→ Given problem
Convert the part of the listing that opens with its first line and closes with the line containing "click(66, 364)" into a numbered list, omitting blank lines.

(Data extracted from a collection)
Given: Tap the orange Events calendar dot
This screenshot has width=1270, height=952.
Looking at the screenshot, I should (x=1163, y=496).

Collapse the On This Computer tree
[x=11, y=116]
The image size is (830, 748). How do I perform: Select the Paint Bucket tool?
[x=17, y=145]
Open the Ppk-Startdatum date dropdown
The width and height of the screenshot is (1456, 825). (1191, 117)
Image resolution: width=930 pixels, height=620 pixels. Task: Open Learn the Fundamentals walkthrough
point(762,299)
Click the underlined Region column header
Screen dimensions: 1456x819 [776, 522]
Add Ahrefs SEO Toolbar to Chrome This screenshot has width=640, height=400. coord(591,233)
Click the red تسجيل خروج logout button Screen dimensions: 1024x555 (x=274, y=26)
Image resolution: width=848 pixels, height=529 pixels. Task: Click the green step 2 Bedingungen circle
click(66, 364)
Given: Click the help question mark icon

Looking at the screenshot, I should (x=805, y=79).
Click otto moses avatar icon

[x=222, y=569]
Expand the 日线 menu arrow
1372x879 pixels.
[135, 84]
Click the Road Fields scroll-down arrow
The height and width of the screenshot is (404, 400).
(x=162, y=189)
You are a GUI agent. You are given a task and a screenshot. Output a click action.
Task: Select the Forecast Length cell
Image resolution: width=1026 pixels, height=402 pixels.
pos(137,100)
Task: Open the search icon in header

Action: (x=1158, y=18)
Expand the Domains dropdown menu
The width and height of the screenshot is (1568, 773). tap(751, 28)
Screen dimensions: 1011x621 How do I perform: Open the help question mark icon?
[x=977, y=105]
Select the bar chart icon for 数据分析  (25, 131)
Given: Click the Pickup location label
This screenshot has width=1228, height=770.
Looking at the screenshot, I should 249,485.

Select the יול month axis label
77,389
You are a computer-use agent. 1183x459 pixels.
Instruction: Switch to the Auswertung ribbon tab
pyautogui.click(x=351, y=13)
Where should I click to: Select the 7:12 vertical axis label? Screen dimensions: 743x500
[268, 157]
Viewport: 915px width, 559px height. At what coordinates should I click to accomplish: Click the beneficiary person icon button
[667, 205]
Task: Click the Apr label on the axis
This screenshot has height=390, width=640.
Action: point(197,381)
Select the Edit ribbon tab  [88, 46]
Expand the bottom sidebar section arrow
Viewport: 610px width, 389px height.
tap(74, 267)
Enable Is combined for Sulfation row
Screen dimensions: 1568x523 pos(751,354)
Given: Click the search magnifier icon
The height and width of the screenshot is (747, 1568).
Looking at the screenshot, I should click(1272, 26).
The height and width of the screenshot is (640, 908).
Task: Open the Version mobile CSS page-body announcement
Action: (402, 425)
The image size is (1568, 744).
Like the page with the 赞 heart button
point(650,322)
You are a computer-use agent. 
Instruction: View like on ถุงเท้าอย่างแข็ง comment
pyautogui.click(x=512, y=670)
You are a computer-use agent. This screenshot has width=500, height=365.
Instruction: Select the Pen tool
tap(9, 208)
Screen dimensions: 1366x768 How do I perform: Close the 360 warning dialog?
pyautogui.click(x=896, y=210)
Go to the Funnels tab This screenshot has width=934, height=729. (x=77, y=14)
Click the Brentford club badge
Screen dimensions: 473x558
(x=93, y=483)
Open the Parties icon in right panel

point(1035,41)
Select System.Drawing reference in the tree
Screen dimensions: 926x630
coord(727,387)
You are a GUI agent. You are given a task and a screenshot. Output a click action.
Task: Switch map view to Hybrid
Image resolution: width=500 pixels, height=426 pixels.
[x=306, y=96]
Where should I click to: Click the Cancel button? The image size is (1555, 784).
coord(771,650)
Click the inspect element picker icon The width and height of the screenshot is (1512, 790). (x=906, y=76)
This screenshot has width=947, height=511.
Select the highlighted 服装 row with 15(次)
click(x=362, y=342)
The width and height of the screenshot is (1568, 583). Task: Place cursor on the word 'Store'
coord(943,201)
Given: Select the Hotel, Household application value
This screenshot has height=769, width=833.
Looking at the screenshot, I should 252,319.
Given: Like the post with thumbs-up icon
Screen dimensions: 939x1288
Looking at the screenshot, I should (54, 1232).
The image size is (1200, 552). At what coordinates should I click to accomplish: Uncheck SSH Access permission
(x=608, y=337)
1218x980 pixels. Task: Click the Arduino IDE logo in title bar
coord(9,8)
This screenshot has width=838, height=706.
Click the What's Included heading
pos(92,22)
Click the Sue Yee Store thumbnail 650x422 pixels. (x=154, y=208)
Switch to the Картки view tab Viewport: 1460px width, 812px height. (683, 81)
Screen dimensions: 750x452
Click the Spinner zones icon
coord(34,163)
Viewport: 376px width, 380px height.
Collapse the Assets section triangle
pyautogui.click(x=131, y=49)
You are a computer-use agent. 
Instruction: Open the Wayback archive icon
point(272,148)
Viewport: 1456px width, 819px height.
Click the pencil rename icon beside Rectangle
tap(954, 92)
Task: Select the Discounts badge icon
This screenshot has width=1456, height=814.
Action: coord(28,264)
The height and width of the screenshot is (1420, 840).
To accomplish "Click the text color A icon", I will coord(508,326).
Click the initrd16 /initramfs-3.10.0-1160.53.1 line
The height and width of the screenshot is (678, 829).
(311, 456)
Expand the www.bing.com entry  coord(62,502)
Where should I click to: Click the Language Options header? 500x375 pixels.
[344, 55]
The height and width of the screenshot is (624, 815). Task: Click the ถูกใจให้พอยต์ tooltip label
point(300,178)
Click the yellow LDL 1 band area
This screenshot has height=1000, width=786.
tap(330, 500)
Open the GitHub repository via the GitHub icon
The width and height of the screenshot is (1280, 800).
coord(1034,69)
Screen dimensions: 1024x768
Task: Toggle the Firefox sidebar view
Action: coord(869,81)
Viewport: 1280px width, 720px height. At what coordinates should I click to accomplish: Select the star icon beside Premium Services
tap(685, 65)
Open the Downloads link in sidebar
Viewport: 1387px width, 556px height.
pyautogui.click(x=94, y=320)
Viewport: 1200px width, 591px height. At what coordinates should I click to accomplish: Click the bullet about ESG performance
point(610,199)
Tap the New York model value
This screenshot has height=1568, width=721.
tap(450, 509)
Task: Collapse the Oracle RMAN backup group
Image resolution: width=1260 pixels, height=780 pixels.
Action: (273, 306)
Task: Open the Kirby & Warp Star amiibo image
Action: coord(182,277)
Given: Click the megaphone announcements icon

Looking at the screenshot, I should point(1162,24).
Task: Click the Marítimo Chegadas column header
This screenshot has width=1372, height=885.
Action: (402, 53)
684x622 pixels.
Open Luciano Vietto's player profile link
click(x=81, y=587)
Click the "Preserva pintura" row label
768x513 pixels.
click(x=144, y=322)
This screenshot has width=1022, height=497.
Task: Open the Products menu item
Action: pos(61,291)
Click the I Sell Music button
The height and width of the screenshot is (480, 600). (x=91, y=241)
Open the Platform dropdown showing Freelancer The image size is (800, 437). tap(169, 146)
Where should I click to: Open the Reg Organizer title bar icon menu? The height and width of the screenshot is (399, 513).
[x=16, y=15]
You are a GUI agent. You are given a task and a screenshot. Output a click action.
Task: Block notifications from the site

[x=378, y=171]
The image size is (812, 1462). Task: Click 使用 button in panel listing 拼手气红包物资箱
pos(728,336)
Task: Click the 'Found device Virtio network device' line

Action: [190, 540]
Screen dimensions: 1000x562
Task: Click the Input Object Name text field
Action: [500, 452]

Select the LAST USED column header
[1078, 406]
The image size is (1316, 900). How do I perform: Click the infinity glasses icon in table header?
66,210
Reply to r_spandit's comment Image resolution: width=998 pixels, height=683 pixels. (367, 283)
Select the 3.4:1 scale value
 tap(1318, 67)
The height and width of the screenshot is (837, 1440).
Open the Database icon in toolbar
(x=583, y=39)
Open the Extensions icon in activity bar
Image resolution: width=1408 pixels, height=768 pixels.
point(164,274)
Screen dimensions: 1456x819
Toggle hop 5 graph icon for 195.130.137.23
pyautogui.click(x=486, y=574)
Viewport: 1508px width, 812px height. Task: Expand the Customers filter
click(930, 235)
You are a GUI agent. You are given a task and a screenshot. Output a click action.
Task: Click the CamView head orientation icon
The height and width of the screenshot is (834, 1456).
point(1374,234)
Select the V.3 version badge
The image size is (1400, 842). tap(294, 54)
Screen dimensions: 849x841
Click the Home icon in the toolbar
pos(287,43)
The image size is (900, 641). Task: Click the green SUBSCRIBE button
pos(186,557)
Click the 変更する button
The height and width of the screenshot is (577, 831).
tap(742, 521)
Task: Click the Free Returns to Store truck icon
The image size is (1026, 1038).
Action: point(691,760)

→ Finished answer
1. Given: Tap the orange Events calendar dot
2. This screenshot has width=1270, height=952.
3. Looking at the screenshot, I should (x=1163, y=496).
4. Collapse the On This Computer tree
5. [x=11, y=116]
6. The image size is (830, 748). How do I perform: Select the Paint Bucket tool?
7. [x=17, y=145]
8. Open the Ppk-Startdatum date dropdown
9. The width and height of the screenshot is (1456, 825). (1191, 117)
10. Image resolution: width=930 pixels, height=620 pixels. Task: Open Learn the Fundamentals walkthrough
11. point(762,299)
12. Click the underlined Region column header
13. Screen dimensions: 1456x819 [776, 522]
14. Add Ahrefs SEO Toolbar to Chrome This screenshot has width=640, height=400. coord(591,233)
15. Click the red تسجيل خروج logout button Screen dimensions: 1024x555 (x=274, y=26)
16. Image resolution: width=848 pixels, height=529 pixels. Task: Click the green step 2 Bedingungen circle
17. click(66, 364)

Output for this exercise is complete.